Magazine Cinéma
C’est le premier jour de l’été. La fête de la musique. La journée parfaite pour tomber amoureuse, fantasmer amour et avenir dans les bras d’un inconnu, fuir quelques heures un réel étouffant, et, errer, pour rien, dans les rues de Paris. Jérôme Bonnell, dans son cinquième long métrage, suit Alix (Emmanuelle Devos, l’une des meilleures actrices de sa génération) à la trace. Déroulant le fil d’un 21 juin qui semble filmé en temps réel, il esquisse, avec grâce, délicatesse et cruauté, le portrait d’une femme moderne en crise, en doute, tiraillée entre idéalisation du réel et obligation de grandir. Elle est actrice, pas un hasard. Habituée à arborer des masques et à feinter des émotions, elle se retrouve à nu pour un jour : privée de son téléphone portable, de carte bancaire, elle est comme abandonnée à l’existence pure, aux minutes qui s’égrènent, à l’éventail des possibles, qui se présente, lorsque l’on accepte de se défaire de ses chaînes. C’est ainsi, ce jour charnière, qu’elle croise le regard du britannique Douglas (Gabriel Byrne), dans un train Calais-Paris. Immédiatement, un coup de foudre. Plus tard, une chambre d’hôtel. Des promenades d’amoureux dans une capitale en fête. Des heures de questionnements rythmées aux appels téléphoniques, toujours sans réponse, lancés à son compagnon actuel. Un 24 heures dans la vie d’une femme qui capte au vol toute une vie : Bonnell y dessine son passé, ses aspirations, vacillations, hésitations. Partir ? Plonger toute entière dans les fulgurances de la passion amoureuse ? Ou assumer le rôle que lui a octroyé le Destin ? C’est un 21 juin romanesque qu’offre Bonnell, celui d’une héroïne qui flotte, paumée, à la croisée des chemins, à la fois terriblement ancrée dans la réalité (le métro, le boulot, les emmerdes, les passants, les serveurs antipathiques des cafés parisiens) et projetée en plein cœur d’une bulle sentimentalo-utopique.
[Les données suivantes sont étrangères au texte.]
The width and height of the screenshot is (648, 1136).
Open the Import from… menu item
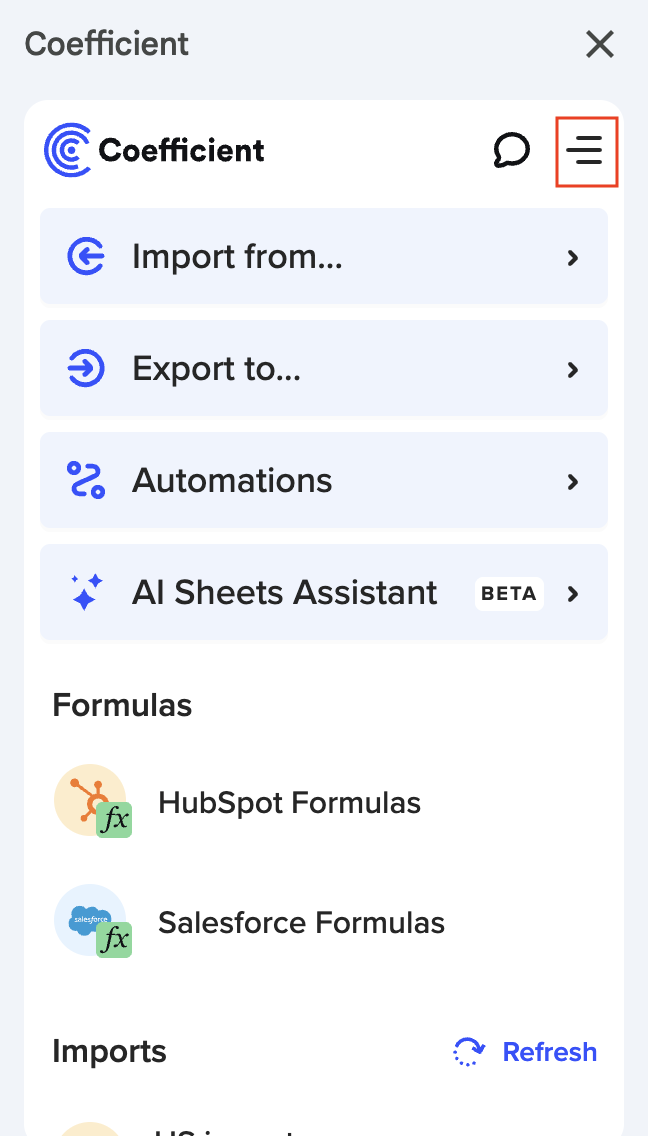[x=237, y=257]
Tout quitter pour s’enfuir loin du bruit, de soi-même, de ses repères ? Alix se pose la question, en boucle. Le temps est suspendu, c’est celui de « l’aventure », dit le titre, celui de « l’instant », dit la caméra. C’est aussi, quelque part, le refus d’avancer, de devenir l’adulte, la mère, l’épouse. Alix a 43 ans mais agit comme une adolescente, accepte de croire, l’espace de quelques heures, aux contes de fées. Dopé par des piqûres burlesques, Le temps de l’aventure offre du tragi-comique. Une femme déphasée, qui préfère la fiction au réel, trop morne, répétitif, sans surprise. « Cette vie est longue », déplorera-t-elle sur un quai de gare, avant d’être rappelée à la vraie vie par une sonnerie de téléphone. Bonnell fouille le personnage, tout du long, effectue une étude de caractère éminemment subtile, illuminée par la justesse de jeu de Devos. Deux plans séquences incroyables de six minutes chaque viennent la scruter au fond des yeux : une dispute avec sa sœur, un casting foireux. Il y a, dans ces étirements temporels, toute une vie. Des choix, des constats. De la drôlerie, de la tristesse. Le cinéaste mise tout sur l’atmosphère, les flottements, des plans pris sur le vif, une mèche de cheveux, un rideau qui ondule, une respiration masculine. C’est un film qui exprime l’existence par des non dits, des sensations, des silences. Effectuée avec élégance et finesse, la parenthèse est un instantané de cinéma surprenant et authentique, qui réussit un tour de force plutôt rare dans les films français : l’étreinte parfaite entre l’intellect et la perception, le concret et le songe.